Trophectoderm-specific expression of Homeobox gene, Rhox6

Now, in a report published in Genes and Development, Masaaki Oda and colleagues from the Laboratory for Mammalian Epigenetic Studies (Masaki Okano; Team Leader) show that DNA methylation regulates the transcription of a cluster of genes expressed in the extraembryonic trophectoderm lineage, but not in the mouse embryo proper. This demonstration of DNA methyltransferase activity in the lineage- and stage-specific silencing of a large genomic region was carried out in collaboration with scientists from the Novartis Institute for Biomedical Research (USA).

One of the first instances of cellular differentiation in mammalian development takes place in the blastocyst, a hollow ball of a little over 100 cells, which initially comprises primordial embryonic and extraembryonic lineages and subsequently fastens itself to the uterine lining at implantation. The Rhox (Reproductive Homeobox) family of genes is known to be repressed in the post-implantation embryonic lineage, leading the team to examine whether DNA methylation might have a role in this silencing process. Oda and colleagues found that two genes, Rhox6 and Rhox9, were both highly methylated in the embryo proper after implantation, but hypomethylated in the trophectoderm (extraembryonic tissue that gives rise to placenta). This high level of DNA methylation was not seen, however, in pre-implantation embryos, indicating that the effect was dependent on both developmental stage and cell lineage.

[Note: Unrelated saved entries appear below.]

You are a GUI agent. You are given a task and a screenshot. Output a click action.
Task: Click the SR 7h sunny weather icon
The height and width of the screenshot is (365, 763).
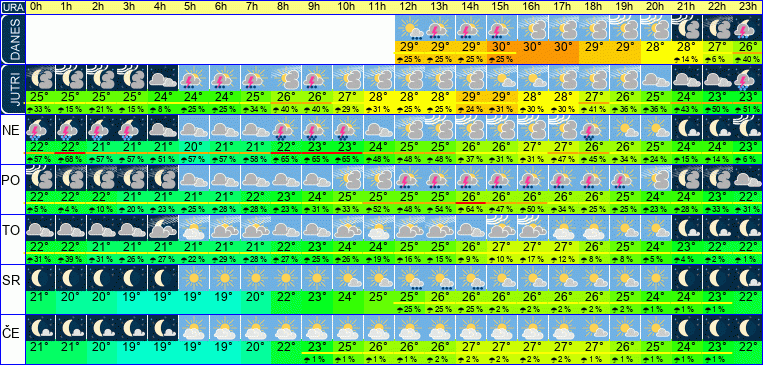click(x=255, y=278)
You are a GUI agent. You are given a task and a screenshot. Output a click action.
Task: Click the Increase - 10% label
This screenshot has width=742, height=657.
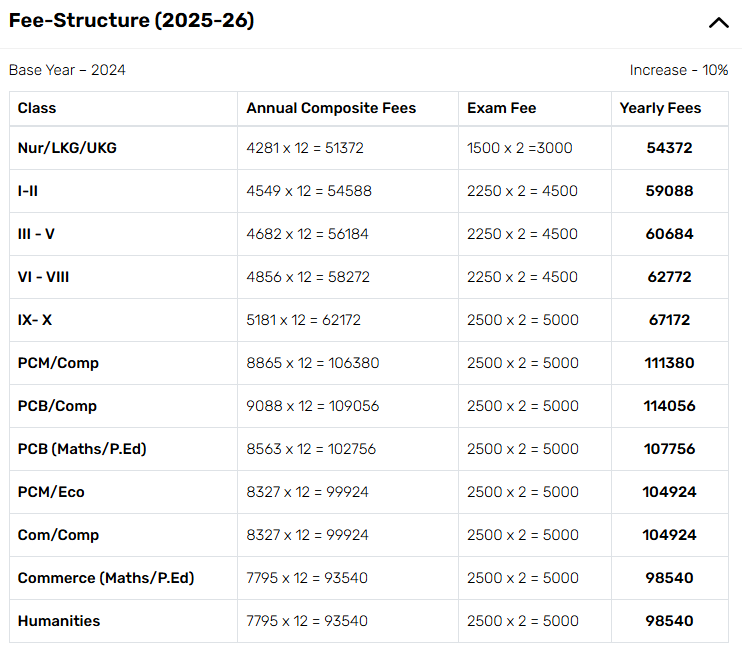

They next looked at the effects of various combinations of gene deletions involving members of the Dnmt family, and found that while mutations of either Dnmt3a and Dnmt3b produced loss-of-function phenotypes in the form of reduced methylation of Rhox genes in the embryo proper, the result was much more dramatic in the Dnmt3a/3b double knockout, in which such methylation was lost altogether. Similar effects were seen in the methylation of Oct4 in the trophectoderm, indicating the widespread nature of the activity of these DNA methyltransferases. The loss of methylation of Rhox6 and -9 in the embryonic regions of the double knockouts, where their transcription is normally shut down, resulted in their de-repression, an effect that was observed for several other, but importantly not all, trophectoderm-specific genes tested.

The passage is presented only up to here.